START MATERIAL TO PROCESS
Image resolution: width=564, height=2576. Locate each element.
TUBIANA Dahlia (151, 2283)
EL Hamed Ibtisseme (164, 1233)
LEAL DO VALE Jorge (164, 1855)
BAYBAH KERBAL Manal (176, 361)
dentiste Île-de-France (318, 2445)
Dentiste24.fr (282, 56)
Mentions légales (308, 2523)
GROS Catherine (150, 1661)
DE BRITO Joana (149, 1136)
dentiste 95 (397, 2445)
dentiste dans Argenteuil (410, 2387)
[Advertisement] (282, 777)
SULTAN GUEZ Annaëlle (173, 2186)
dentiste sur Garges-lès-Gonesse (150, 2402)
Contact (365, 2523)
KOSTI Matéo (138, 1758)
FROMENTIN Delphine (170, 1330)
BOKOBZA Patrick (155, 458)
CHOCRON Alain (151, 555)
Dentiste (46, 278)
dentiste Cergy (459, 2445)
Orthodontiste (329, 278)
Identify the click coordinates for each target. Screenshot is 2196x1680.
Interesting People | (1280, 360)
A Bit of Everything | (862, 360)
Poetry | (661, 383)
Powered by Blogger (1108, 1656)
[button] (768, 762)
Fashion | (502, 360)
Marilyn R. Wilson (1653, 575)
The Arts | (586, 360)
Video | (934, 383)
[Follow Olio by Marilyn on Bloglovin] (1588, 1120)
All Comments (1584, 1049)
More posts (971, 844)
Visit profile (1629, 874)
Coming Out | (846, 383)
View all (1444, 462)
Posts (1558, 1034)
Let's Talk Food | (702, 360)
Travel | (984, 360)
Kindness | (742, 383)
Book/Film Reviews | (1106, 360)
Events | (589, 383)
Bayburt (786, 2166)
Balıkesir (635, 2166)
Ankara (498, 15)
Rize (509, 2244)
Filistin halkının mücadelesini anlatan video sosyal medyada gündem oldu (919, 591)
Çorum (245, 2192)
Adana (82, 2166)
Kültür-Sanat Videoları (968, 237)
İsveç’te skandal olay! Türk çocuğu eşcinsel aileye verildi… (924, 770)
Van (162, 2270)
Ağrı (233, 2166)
END MATERIAL TO PROCESS
WHAT NEEDS TO BE DONE: From the records above, extract exactly and only the lines that begin at the line with "SULTAN GUEZ Annaëlle (173, 2186)" and stop after the line with "Rize (509, 2244)".

EXERCISE RESPONSE:
SULTAN GUEZ Annaëlle (173, 2186)
dentiste sur Garges-lès-Gonesse (150, 2402)
Contact (365, 2523)
KOSTI Matéo (138, 1758)
FROMENTIN Delphine (170, 1330)
BOKOBZA Patrick (155, 458)
CHOCRON Alain (151, 555)
Dentiste (46, 278)
dentiste Cergy (459, 2445)
Orthodontiste (329, 278)
Identify the click coordinates for each target. Screenshot is 2196x1680.
Interesting People | (1280, 360)
A Bit of Everything | (862, 360)
Poetry | (661, 383)
Powered by Blogger (1108, 1656)
[button] (768, 762)
Fashion | (502, 360)
Marilyn R. Wilson (1653, 575)
The Arts | (586, 360)
Video | (934, 383)
[Follow Olio by Marilyn on Bloglovin] (1588, 1120)
All Comments (1584, 1049)
More posts (971, 844)
Visit profile (1629, 874)
Coming Out | (846, 383)
View all (1444, 462)
Posts (1558, 1034)
Let's Talk Food | (702, 360)
Travel | (984, 360)
Kindness | (742, 383)
Book/Film Reviews | (1106, 360)
Events | (589, 383)
Bayburt (786, 2166)
Balıkesir (635, 2166)
Ankara (498, 15)
Rize (509, 2244)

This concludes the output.